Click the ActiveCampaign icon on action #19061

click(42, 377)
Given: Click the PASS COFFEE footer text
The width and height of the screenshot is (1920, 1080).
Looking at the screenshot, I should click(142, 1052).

##########

:: Goal of the exercise ::
Please transcribe each of the entries, exactly as written.

:: Answer for the task ::
Click the ActiveCampaign icon on action #19061

click(42, 377)
Given: Click the PASS COFFEE footer text
The width and height of the screenshot is (1920, 1080).
Looking at the screenshot, I should click(142, 1052).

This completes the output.